Helping to make your enemies larger means gaining the ability to enact more pervasive and widespread solutions to the threat posed by those enemies. A good example is World War 2. In its aftermath, along a 50-year path, globalists were able to construct a semblance of a United Europe, the European Union—which, of course, is a globalist organization run by globalists. And now—a United Islamic Middle East? Suppose this political operation is, under the surface, a globalist move whose key strategy is controlling that Islamic Front from above? Then, Islam, in a sense, becomes a globalist enforcement arm, and under that banner freedom is eroded.

Now you have the kind of perpetual war described by Orwell in 1984. An endless enemy, and continual war-time conditions, in which freedoms are carved up, "because it's necessary if we're going to defeat the enemy." From a globalist perspective, the wars against Iraq and Afghanistan were seeds sown to increase Islam opposition to the West—a prelude to what is happening now in the Middle East. The immediate triggers for these current riots? Rising food prices.

Rappaport doesn't mention China, but his perspective about an Orwellian-type strategy struck a chord with us, especially as we have been struggling with the issue of how China is being positioned within its new 21st century context as an economic powerhouse. We've written in the past that it seemed to us the Anglosphere tended to develop one enemy at a time. But it is possible, too, that China is being cultivated as a new threat. Certainly, it is being portrayed in the American media as an economic one. Were this to take place, the Anglosphere could then claim two implacable enemies (of its own making) Islam and China.

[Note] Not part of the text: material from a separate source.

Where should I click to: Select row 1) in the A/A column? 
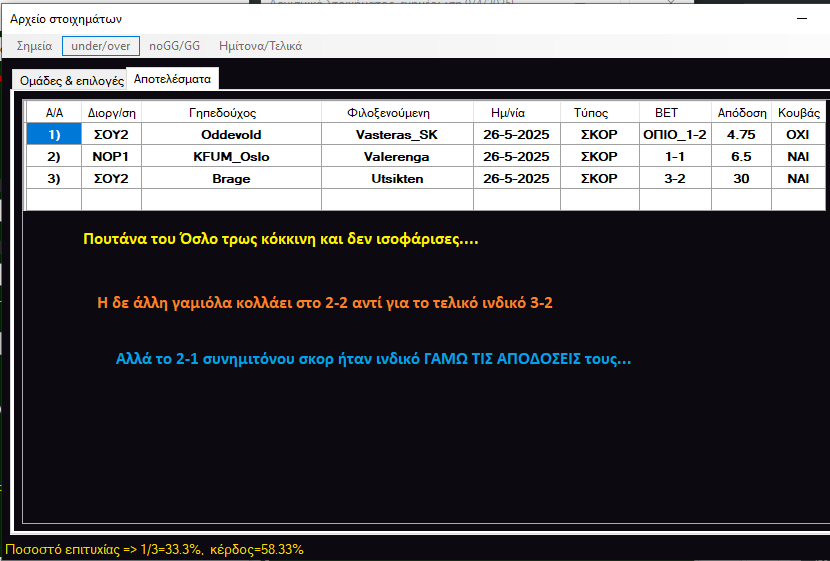point(53,134)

This paradigm, extreme as it might appear to be, also explains the rapidly growing authoritarianism in the West. Follow the Orwellian logic and conclude, reluctantly, that both Europe and America must be recreated within a far more authoritarian context if the three segments of the globe are to align. China certainly offers authoritarian capitalism. The Middle East and other parts of the world offer, potentially, variants on authoritarian Islam. In fact, the Islamic world offers up 1.5 billion people in numerous countries and continents that can be bound together in potential militancy against Western infidels.

Islamic movements, even militant ones, have surely been penetrated by Western intel. The leaders are working, or willing to work, with Western powers-that-be, all the while denouncing the West and Western lifestyles for public consumption. They might even be Islamic/regulatory democracy hybrids, as regulatory democracy still in our view offers the sociopolitical philosophy most amenable to elite control.

We've discussed in the past, China's Li family and its links to Western elites, so there may be cooperation within China and Asia as well. Here, then, we have the makings of Orwell's tripartite, warring world. It is one bound together at the top by conspiratorial elites that know full well the divisions they promote are ersatz; but perpetual war for perpetual peace gives each group tools to militarize and polarize society as they choose. An Orwellian solution indeed.

Would it work? Analyzing the potential plans of the Anglosphere (and Islamic and Asian elites) does not mean endorsing the utility of what these power groups have in mind. In the era of the Internet, people are far more aware of their personal manipulations than in the past and therefore less likely to be as easily animated. Additionally, it is hard to conduct low intensity warfare in an era of such powerful weaponry.

After Thoughts

The speculation we have offered above, of the attempted creation of a tripartite, warring world – Orwell's vision as proposed in "1984" – certainly seems worth examining. A "long war" of this sort could eventually resolve itself into the longed-for New World Order as these three regions propel their struggle into exhaustion. From chaos … order. We wouldn't have presented such a scenario earlier this year, but the apparent ambition of Western elites to create color revolutions all over the world has considerably expanded our sense of what they believe is possible – and reasons why they might promote such an ambitious undertaking.